NUMA nodes scalability

NUMA nodes scalability

Due the limitation of my workstation CPU was testing Bifrost MPM on cloud VM.

So far as a test is working fine, but to substantially improve speed will need to use 32 - 48 or 64 cores machines, that are designed as 1, 2 or 4 NUMA nodes. 

Wondering if using more than 1 node will substantially lower the speed scalability in Bifrost simulation.

Looking better at the specs with AMD CPU the expected nodes are

32  core - 4 NUMA nodes

48 - 6 NUMA nodes

64 - 8 NUMA nodes

96 - 12 NUMA nodes


With Intel CPU we have

32 core - 1 NUMA node

48 - 1 or 2 NUMA node

64 - 2 NUMA node

72 - 2 NUMA node


There are official CoreMark benchmarks but not sure if they are relevant for Bifrost MPM sim, the bench seem not being impacted from NUMA nodes count.
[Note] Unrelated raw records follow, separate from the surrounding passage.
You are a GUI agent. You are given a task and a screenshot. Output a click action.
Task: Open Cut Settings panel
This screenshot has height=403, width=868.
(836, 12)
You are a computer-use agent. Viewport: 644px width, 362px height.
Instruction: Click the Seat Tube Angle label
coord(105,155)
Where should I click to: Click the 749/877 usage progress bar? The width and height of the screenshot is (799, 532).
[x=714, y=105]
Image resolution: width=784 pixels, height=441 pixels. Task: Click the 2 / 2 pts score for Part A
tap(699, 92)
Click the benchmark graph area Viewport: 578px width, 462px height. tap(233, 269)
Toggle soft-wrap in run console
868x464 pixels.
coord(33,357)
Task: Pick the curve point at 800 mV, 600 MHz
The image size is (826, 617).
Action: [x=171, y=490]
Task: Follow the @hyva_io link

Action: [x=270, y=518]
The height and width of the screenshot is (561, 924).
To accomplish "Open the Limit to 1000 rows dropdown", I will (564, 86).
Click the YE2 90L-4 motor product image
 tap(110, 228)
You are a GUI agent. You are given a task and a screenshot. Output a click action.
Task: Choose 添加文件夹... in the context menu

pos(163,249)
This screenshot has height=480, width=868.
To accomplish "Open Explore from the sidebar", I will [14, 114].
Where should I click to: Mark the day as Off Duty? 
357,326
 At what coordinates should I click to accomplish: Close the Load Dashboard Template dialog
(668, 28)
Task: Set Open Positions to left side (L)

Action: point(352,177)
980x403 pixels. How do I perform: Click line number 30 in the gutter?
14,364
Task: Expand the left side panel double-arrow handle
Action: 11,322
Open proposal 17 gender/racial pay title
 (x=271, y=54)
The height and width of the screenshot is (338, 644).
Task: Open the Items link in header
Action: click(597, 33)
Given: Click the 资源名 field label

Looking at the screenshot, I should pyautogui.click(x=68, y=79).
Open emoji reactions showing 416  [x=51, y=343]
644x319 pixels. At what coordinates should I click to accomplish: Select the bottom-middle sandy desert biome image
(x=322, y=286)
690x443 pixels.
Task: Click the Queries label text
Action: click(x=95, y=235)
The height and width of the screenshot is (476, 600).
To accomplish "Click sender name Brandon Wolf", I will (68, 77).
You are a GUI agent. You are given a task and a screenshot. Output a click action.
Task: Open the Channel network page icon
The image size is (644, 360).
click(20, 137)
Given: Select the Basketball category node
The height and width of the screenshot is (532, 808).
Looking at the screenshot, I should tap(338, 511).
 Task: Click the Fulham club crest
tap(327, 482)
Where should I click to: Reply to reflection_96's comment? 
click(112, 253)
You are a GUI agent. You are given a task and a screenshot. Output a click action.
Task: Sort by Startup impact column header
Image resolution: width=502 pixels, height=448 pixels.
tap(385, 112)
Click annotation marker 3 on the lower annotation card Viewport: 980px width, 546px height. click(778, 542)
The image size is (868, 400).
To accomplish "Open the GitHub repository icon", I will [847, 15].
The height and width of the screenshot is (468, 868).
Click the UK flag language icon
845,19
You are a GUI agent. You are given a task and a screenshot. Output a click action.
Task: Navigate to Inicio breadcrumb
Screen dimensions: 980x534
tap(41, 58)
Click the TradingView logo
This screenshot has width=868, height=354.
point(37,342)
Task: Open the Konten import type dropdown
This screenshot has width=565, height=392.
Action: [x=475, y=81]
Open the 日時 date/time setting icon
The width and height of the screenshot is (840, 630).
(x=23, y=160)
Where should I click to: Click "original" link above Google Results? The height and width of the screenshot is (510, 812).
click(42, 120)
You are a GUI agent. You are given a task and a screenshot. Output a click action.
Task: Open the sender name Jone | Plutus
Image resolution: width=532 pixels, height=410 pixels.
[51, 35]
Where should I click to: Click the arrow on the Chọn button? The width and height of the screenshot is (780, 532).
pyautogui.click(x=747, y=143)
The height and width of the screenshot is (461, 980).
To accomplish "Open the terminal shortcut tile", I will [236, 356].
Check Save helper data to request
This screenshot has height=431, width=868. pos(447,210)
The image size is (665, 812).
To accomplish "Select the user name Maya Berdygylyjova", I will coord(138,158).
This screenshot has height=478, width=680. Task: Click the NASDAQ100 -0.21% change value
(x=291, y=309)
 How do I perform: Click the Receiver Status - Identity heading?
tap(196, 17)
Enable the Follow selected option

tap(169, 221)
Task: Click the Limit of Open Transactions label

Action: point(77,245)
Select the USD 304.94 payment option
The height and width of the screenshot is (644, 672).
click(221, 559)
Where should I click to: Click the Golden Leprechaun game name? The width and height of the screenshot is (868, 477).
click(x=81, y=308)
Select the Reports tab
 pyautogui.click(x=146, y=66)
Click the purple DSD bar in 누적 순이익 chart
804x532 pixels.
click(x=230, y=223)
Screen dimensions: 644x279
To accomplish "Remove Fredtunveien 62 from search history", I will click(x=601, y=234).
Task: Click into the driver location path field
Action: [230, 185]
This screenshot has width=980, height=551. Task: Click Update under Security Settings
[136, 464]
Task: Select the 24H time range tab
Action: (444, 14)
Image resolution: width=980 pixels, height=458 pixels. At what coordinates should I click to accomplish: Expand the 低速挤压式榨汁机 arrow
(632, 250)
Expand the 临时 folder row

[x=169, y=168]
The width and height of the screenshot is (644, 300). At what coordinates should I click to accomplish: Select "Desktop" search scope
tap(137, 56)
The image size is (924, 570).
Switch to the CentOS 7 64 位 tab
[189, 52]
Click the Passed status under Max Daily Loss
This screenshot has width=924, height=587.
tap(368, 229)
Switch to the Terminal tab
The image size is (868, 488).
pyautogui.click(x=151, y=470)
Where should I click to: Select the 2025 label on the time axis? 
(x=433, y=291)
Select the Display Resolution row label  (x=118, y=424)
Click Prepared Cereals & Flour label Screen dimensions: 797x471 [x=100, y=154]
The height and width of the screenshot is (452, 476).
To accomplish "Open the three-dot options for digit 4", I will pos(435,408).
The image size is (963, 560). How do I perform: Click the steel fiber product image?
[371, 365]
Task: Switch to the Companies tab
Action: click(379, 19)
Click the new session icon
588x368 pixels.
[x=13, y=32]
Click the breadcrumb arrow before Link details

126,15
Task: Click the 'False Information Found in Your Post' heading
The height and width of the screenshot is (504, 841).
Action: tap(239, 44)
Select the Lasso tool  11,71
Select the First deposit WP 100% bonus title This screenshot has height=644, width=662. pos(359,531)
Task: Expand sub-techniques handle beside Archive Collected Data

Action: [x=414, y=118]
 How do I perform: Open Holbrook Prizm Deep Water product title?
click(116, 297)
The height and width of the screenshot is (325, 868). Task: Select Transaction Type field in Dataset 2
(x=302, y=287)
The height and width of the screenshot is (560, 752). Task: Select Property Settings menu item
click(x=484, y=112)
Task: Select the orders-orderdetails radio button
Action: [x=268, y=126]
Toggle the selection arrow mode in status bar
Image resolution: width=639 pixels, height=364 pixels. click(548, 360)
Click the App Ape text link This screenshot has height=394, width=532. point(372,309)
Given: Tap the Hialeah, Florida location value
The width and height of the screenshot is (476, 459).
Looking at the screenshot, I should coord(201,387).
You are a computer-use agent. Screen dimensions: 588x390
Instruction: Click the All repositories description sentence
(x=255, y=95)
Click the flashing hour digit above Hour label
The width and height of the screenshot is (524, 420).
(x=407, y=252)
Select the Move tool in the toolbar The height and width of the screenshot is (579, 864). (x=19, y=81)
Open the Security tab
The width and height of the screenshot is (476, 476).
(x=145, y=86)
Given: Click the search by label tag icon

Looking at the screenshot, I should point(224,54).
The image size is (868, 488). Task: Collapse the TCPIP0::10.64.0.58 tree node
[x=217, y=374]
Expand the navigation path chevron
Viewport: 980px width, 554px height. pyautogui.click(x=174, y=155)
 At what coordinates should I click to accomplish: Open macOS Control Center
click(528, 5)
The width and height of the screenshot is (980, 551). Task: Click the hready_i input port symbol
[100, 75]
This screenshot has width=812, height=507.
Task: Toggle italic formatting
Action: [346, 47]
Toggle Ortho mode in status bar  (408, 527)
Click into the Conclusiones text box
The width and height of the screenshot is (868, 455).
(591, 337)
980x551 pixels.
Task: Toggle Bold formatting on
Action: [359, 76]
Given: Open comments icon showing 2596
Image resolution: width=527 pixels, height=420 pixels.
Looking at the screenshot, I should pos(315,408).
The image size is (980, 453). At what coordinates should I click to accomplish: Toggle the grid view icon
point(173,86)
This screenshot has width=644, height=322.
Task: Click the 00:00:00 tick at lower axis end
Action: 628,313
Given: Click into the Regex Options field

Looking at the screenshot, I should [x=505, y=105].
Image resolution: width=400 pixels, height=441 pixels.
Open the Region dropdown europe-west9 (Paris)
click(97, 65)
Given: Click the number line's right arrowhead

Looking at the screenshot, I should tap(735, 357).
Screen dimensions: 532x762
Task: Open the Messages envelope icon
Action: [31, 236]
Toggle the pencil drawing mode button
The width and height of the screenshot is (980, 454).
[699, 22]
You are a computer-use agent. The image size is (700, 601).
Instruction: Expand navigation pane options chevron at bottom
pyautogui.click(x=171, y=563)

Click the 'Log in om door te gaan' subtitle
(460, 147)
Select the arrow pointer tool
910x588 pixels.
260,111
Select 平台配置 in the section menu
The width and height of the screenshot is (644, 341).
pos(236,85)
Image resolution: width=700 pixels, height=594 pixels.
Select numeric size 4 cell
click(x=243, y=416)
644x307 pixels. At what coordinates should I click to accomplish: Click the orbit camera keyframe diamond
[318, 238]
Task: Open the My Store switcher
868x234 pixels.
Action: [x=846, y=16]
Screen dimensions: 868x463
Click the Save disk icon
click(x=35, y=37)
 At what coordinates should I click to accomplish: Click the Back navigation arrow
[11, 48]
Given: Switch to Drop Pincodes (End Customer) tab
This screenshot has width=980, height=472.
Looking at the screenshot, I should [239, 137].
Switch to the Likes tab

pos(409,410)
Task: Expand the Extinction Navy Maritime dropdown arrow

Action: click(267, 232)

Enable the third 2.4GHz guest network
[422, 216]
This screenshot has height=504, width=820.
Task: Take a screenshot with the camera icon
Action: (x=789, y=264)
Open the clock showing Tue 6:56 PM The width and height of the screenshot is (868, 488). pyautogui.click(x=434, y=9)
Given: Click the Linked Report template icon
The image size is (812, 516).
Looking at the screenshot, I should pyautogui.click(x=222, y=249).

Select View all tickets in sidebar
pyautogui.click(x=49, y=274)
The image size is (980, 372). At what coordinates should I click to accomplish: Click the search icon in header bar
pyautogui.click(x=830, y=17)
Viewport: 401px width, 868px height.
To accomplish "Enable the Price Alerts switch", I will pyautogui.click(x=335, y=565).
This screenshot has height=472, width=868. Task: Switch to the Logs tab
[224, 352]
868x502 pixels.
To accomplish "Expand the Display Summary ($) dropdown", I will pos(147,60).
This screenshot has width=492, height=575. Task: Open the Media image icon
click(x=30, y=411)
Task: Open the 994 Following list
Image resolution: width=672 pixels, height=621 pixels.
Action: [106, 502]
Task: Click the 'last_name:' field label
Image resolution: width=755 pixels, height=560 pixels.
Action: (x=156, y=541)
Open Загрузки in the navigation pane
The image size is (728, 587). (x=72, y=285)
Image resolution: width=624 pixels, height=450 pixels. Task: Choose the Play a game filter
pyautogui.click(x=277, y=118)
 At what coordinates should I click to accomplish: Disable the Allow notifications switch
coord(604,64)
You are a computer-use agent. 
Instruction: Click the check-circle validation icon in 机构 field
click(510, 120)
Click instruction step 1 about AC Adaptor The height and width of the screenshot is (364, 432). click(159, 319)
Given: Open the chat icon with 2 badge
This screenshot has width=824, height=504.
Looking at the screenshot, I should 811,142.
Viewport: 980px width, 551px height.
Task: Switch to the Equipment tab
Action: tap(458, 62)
I have done some tests on Azure standard (not dedicated) instances F64, D64, D32, D16, HB120

Seems having 16 or 120 vCPU (threads) available make little difference

On my Ryzen 6 core CPU I need about 30 sec to generate every frame

On all these instances I need btw 55 sec to 1 min to do the same

CPU usage range from 85% (16 vCPU) to 60% (64 vCPU), but in all cases in 1 min of work there is 10-15 sec of max CPU usage and next all the time on single thread activities

Attached the average usage profile.

This is way different than on my Ryzen CPU where the full CPU load is much more extended.

Wanted to ask what's in your experience the right balance to find max performance: need I to use a dedicated server or a simple 6-->12 core local CPU upgrade (also different generations) will in fact be the best.